Mummy Once Thought to be Male
The mummy was previously thought to be a male scribe and priest, but the scans revealed that she was actually a 20-30-year-old woman at the time of her death. Researchers found that not only was the mummy a female, but she was also 26-30 weeks pregnant. The study, “A pregnant ancient Egyptian mummy from the 1st century BC,” was published in the Journal of Archaeological Science after researchers from the University of Warsaw received and analyzed X-Ray and CT scans of the mummified body. A local radiology team did the scans with a portable x-ray unit and CT scanner. The scans come as a shock as the mummy has been on display at the National Museum in Warsaw since 1917 and had always been assumed to be a male.
Researchers were able to determine the sex of the mummy because the scans revealed long hair, breasts, female genitalia, and the fetus. This study is a breakthrough in ancient Egyptian studies because “The Mysterious Lady of the National Museum in Warsaw” is the first known pregnant mummy. This is significant because very little is known about ancient fetuses and how the Egyptian culture viewed pregnancy. Since the fetus was left in the womb, researchers have many questions about why it was not embalmed like most organs.
Fetus Poorly Preserved
Unfortunately, the fetus is unable to be studied extensively because its skeleton did not preserve well. The scans revealed that the fetus’ bones did not hold up as well as the mother’s due to their small size. Although the fetus cannot be scanned more thoroughly, it is still the first fetus to be found in a mummified body, which opens up the opportunity for researchers to learn about ancient pregnancies compared to modern-day pregnancies.
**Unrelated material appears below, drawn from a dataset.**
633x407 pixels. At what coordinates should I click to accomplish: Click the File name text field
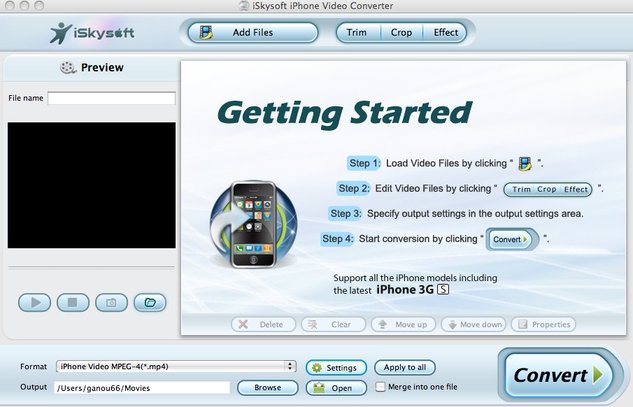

The mummy was found in Thebes, an ancient Egyptian city that was once along the Nile River in Upper Egypt. The woman lived in the 1st century BCE, which was determined by the coffin as it matches the style and craft of other coffins from that time. The mummy had been incorrectly labeled because she was found in a male’s coffin, and it’s a mystery as to why her body was misplaced.
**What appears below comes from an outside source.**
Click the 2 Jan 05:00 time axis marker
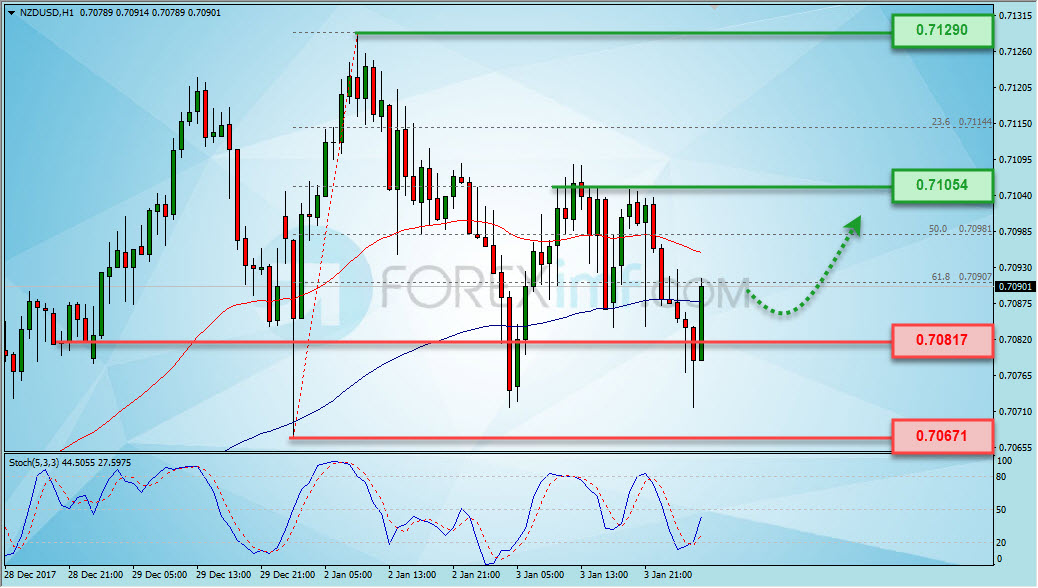The width and height of the screenshot is (1038, 588). [348, 575]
Presumably, the Egyptian woman was part of an elite family because her body was found in a royal tomb. Although her identity is unknown, the scans revealed that the mummy was wrapped in lavish fabrics along with a set of amulets and at least 15 objects, with her implying wealth and high status. The amulets are known as the “four sons of Horus,” placed with mummified bodies to protect the internal organs and help the spirit use them in the afterlife.
The Warsaw Mummy Project
A thorough examination of this mummy was done as part of the Warsaw Mummy Project, which began in 2015. This project aims to study all of the mummified remains in the National Museum of Warsaw as only minimal research has been done on them since coming to the museum in the early 1900s. With more studies underway, researchers are hoping to find additional discoveries about the ancient Egyptian mummification process. Finding this pregnant female mummy has opened the door to a much greater understanding of obstetrics, radiology, and the preservation of ancient fetuses and uteruses.